Try downloading the latest version but first uninstall the Nero currently on your pc by using Nero clean tools and then reboot before installing the latest version. 

B/w,Nero is Bloatware. Try using other burning products such as Ashampoo Burning studio/CDBurnerXP


----------



## debsuvra (Dec 26, 2007)

For the unknown burnphase you need to download NeHDBlkAccess.dll and place it in your C:\Program Files\Nero\Nero Core directory.


----------



## jack_the_ripper (Dec 26, 2007)

will i get all the features that nero has? if i use ashampoo or CDBurnerXP.?

@debsuvra i already have the dll file u mentioed in the nero core directory. Should i replace it with the downloaded one?


----------



## rakeshishere (Dec 26, 2007)

jack_the_ripper said:
			
		

> will i get all the features that nero has? if i use ashampoo or CDBurnerXP.?

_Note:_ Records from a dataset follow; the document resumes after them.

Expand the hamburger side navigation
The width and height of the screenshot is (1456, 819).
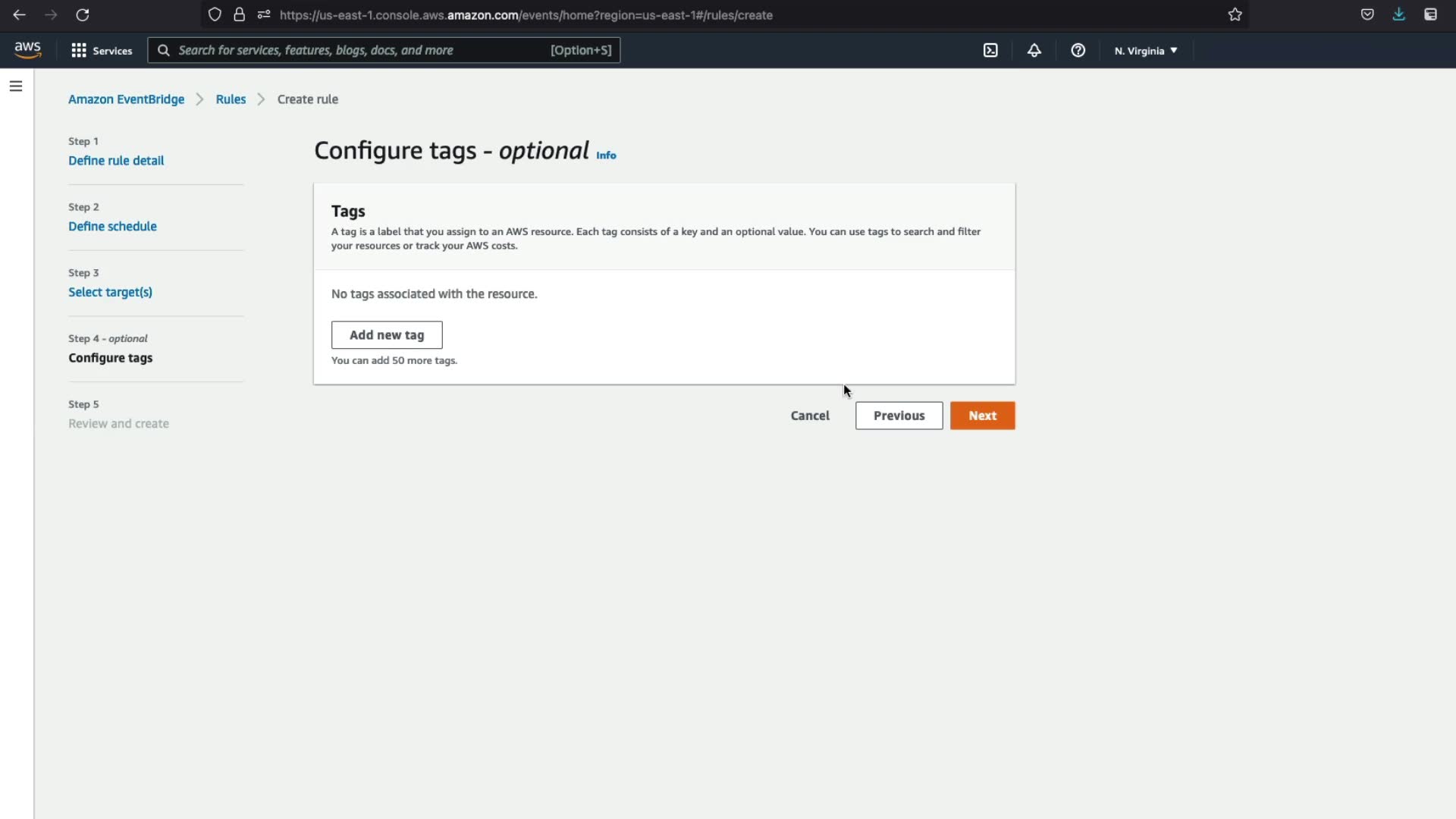coord(16,86)
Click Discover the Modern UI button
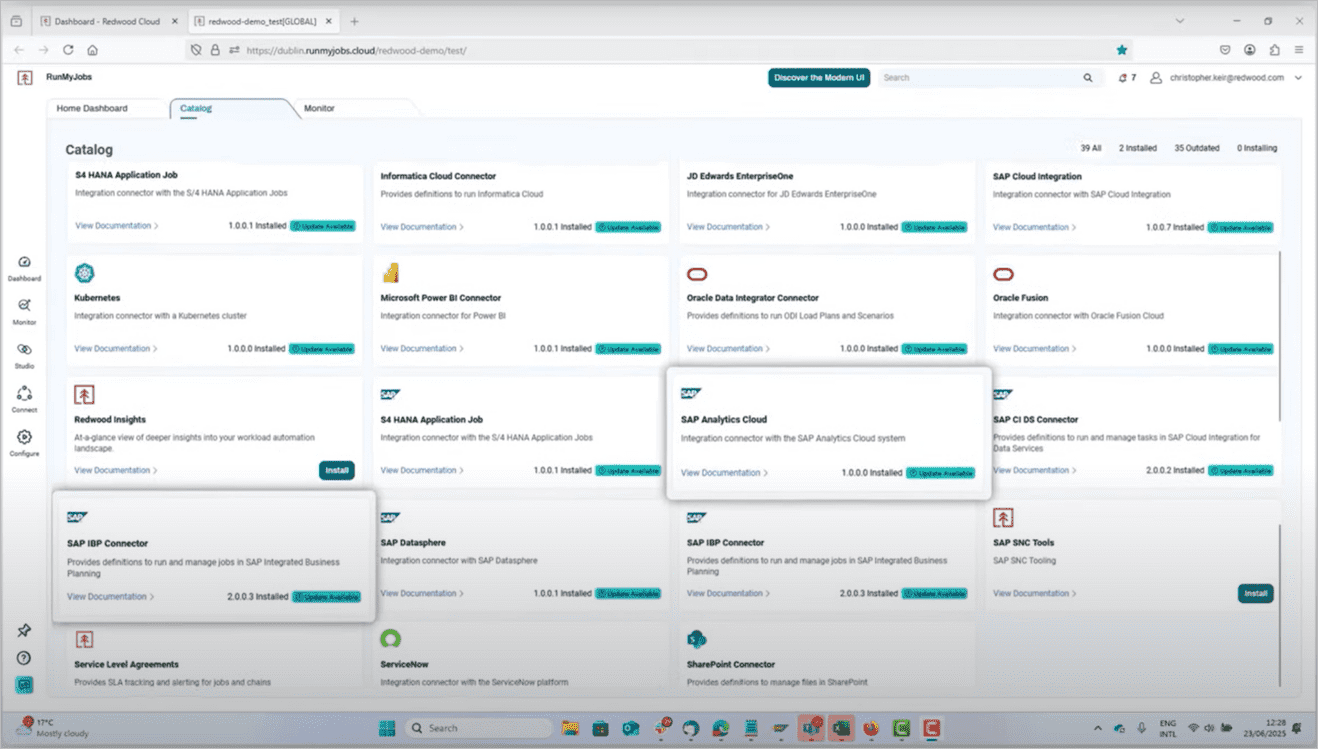Image resolution: width=1318 pixels, height=749 pixels. point(819,78)
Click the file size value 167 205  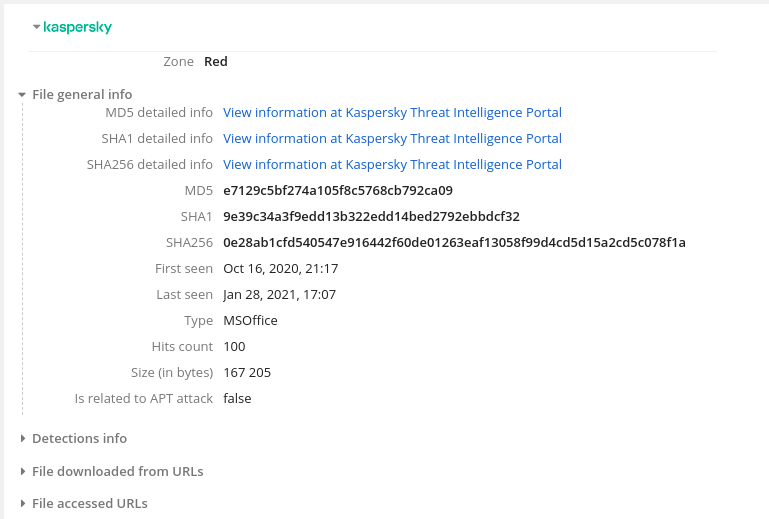click(247, 373)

First of all,Do you even use all of them?Basic features is something every user needs


----------



## jack_the_ripper (Dec 26, 2007)

^^ ya dude, i meant the basic ones only, like erasing CDRW's or burning image files onto the cd..!


----------



## debsuvra (Dec 27, 2007)

jack_the_ripper said:
			
		

> will i get all the features that nero has? if i use ashampoo or CDBurnerXP.?
> 
> @debsuvra i already have the dll file u mentioed in the nero core directory. Should i replace it with the downloaded one?



Yeah you can do that. Replace with the downloaded one.

Well you can use ROXIO EasyMedia Creator Suite 10 to replace NERO. Both are paid softwares. If you want some free things apart from ashampoo then try K3b. It is open source also.


----------



## rakeshishere (Dec 27, 2007)

@jack_the_ripper
Try freeware tools such as CDBurnerXP/ImgBurn  ...You will be satisfied with your needs 

*B/w,see Below link for more alternatives to NERO*
*dailyrevolver.com/2007/10/12/nero-burning-rom-alternatives-via-instant-fundas/


----------



## jack_the_ripper (Dec 27, 2007)

^thanks !


----------



## jack_the_ripper (Dec 27, 2007)

CDBurnerXP is asking for .NET installation before proceding with the installation? where do i get it from? i tried googling but im not able to understand the version to download!!


----------



## rakeshishere (Dec 27, 2007)

jack_the_ripper said:
			
		

> CDBurnerXP is asking for .NET installation before proceding with the installation? where do i get it from? i tried googling but im not able to understand the version to download!!



Microsoft .NET Framework  is needed for version 3.5 of CDBurnerXP and above.*Click here* to download it


----------